[Problem] Print the data below verbatim, minus images.

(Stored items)

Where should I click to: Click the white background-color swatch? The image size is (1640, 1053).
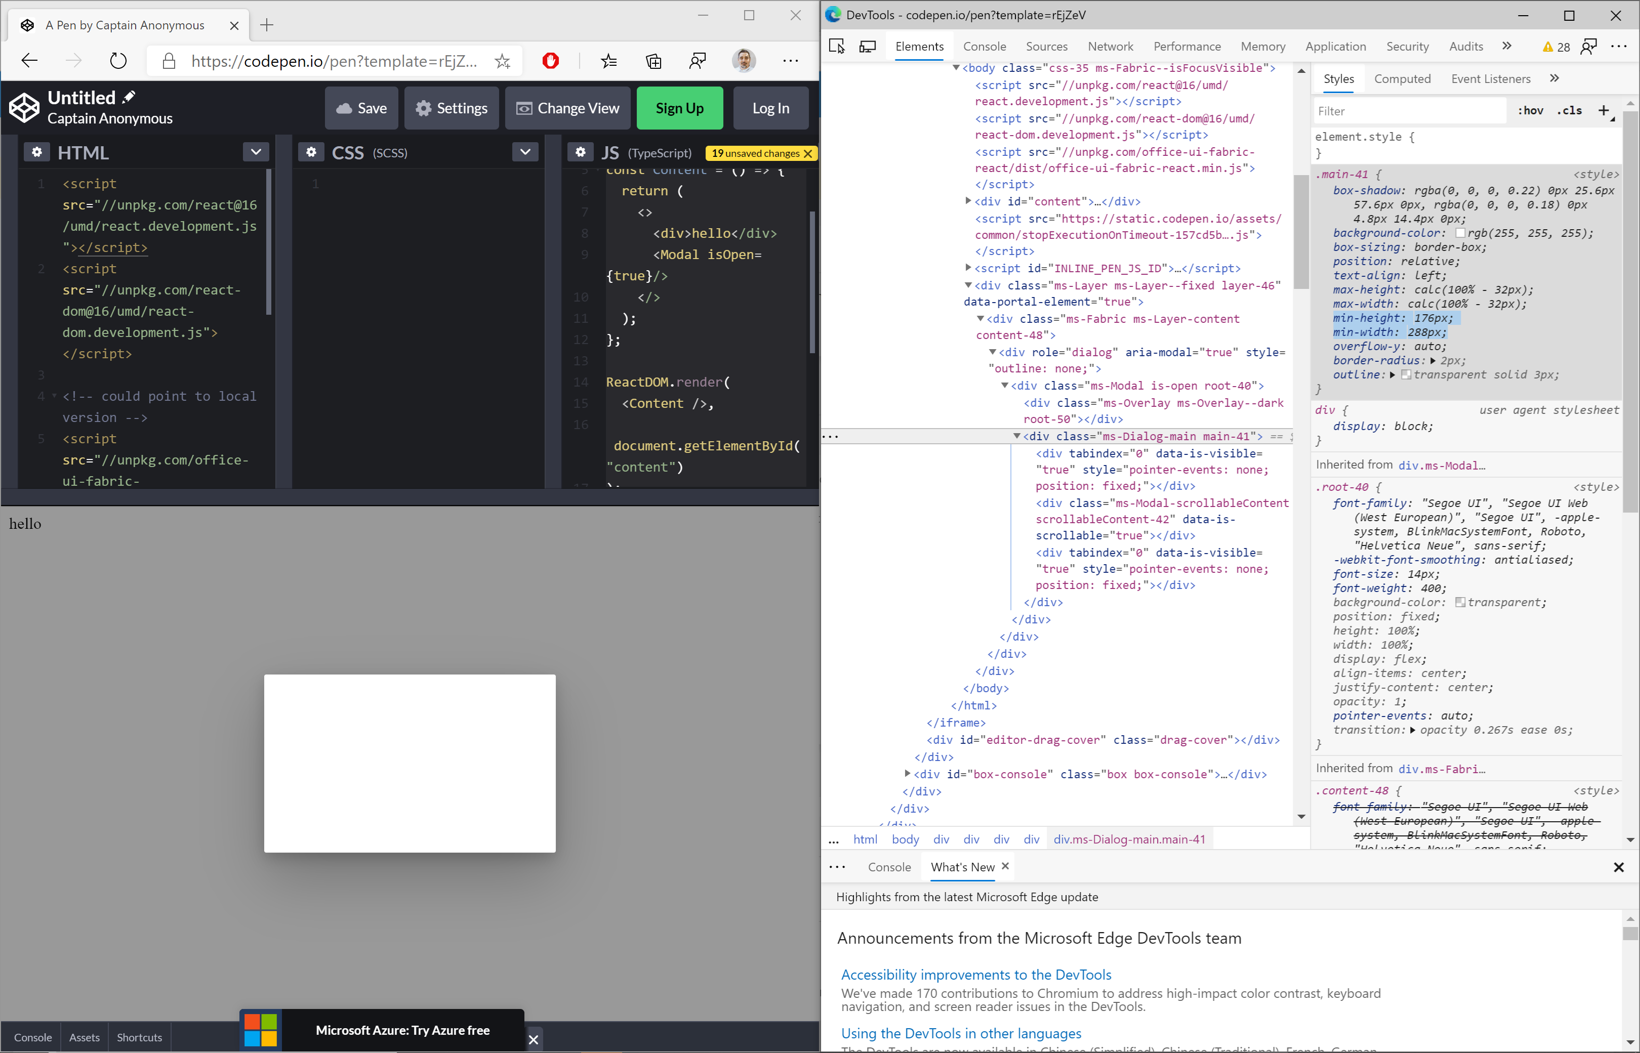pyautogui.click(x=1462, y=232)
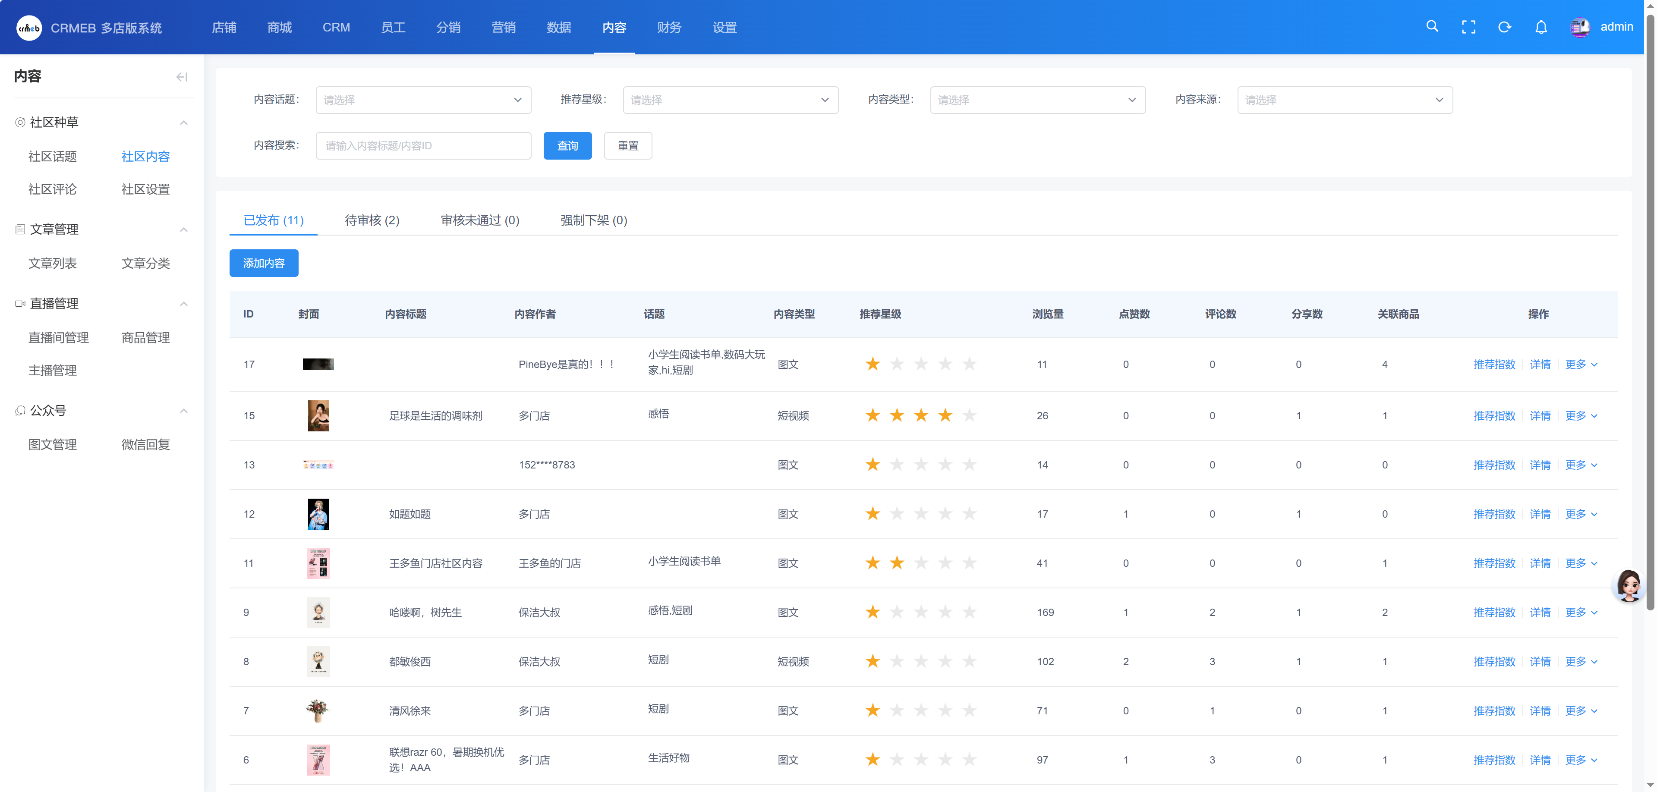
Task: Set third star rating for ID 11
Action: pos(921,563)
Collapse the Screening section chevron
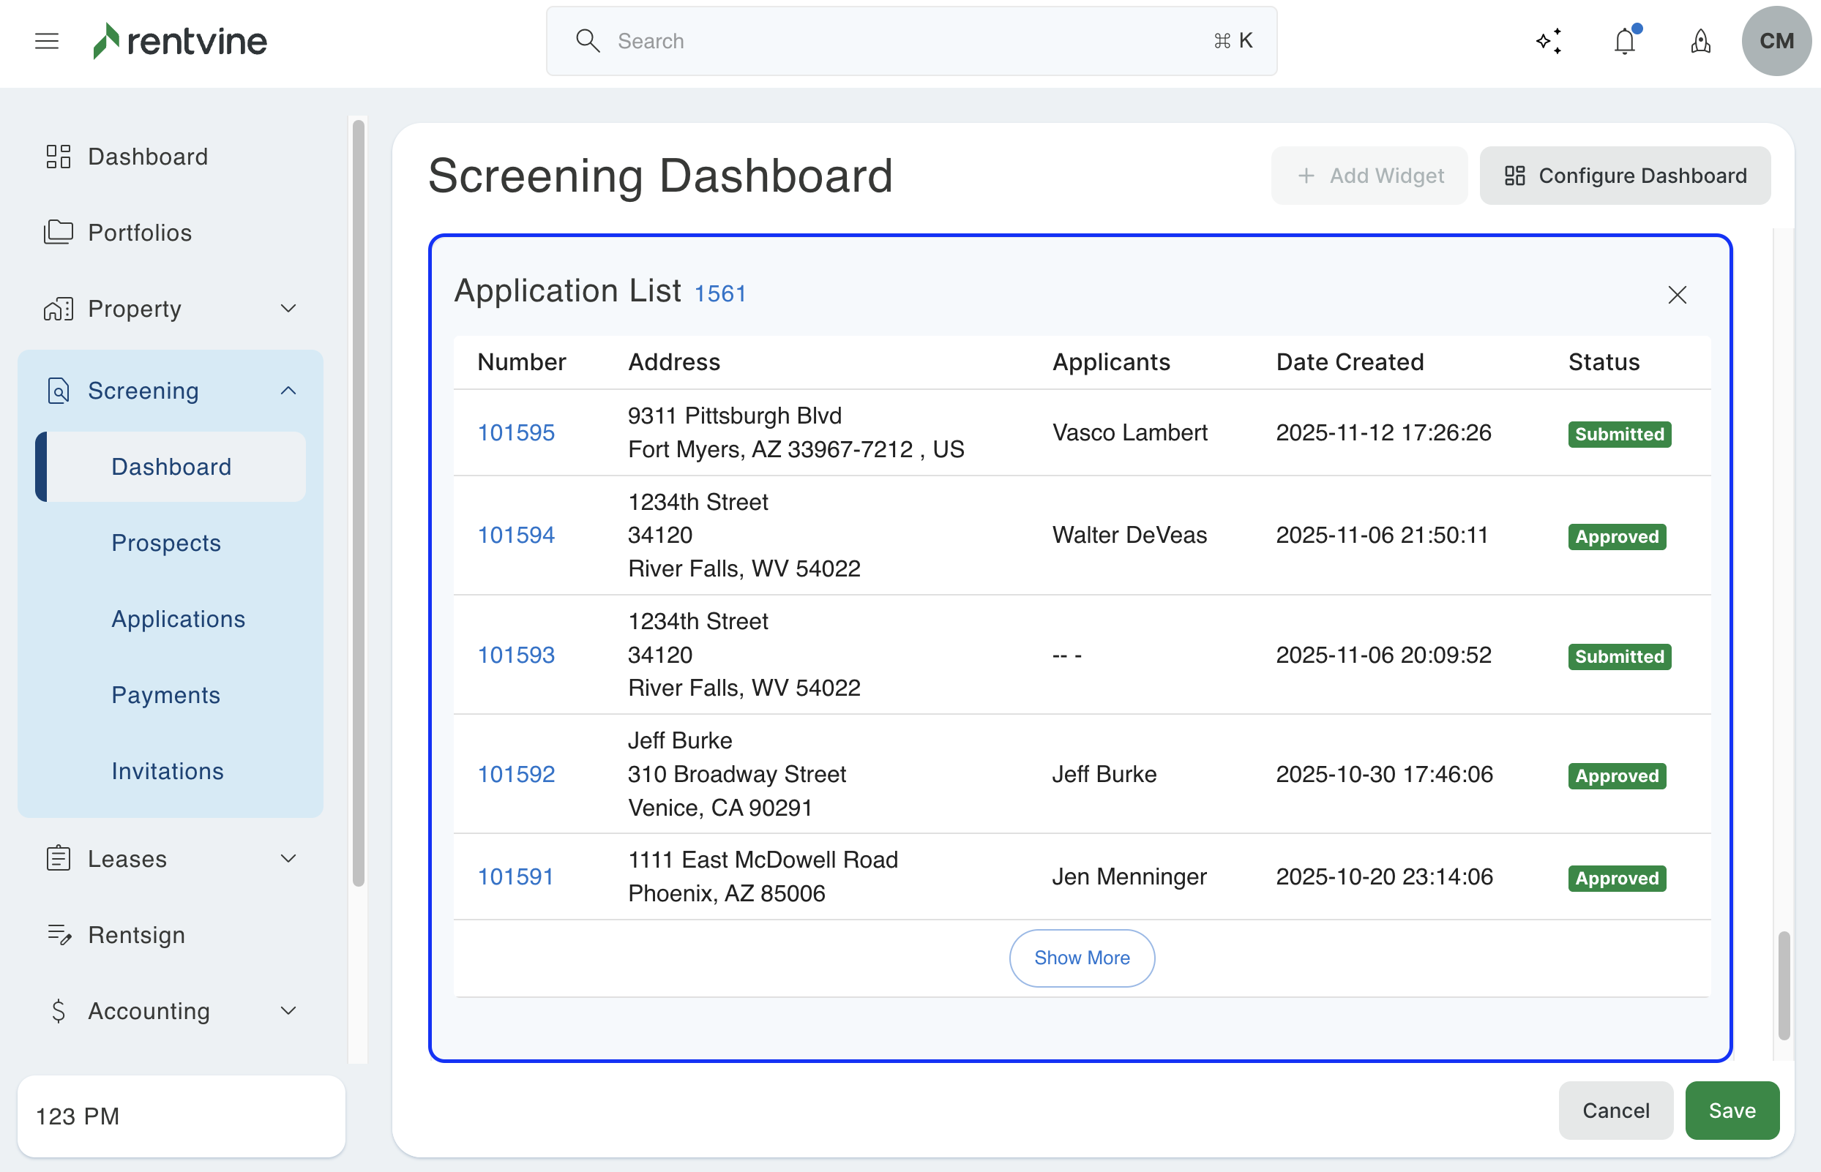This screenshot has height=1172, width=1821. tap(288, 391)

[Task output]
Where should I click to: Click the white background-color swatch? The image size is (1640, 1053).
pyautogui.click(x=1462, y=232)
Task: Set third star rating for ID 11
Action: pos(921,563)
Collapse the Screening section chevron
This screenshot has height=1172, width=1821. tap(288, 391)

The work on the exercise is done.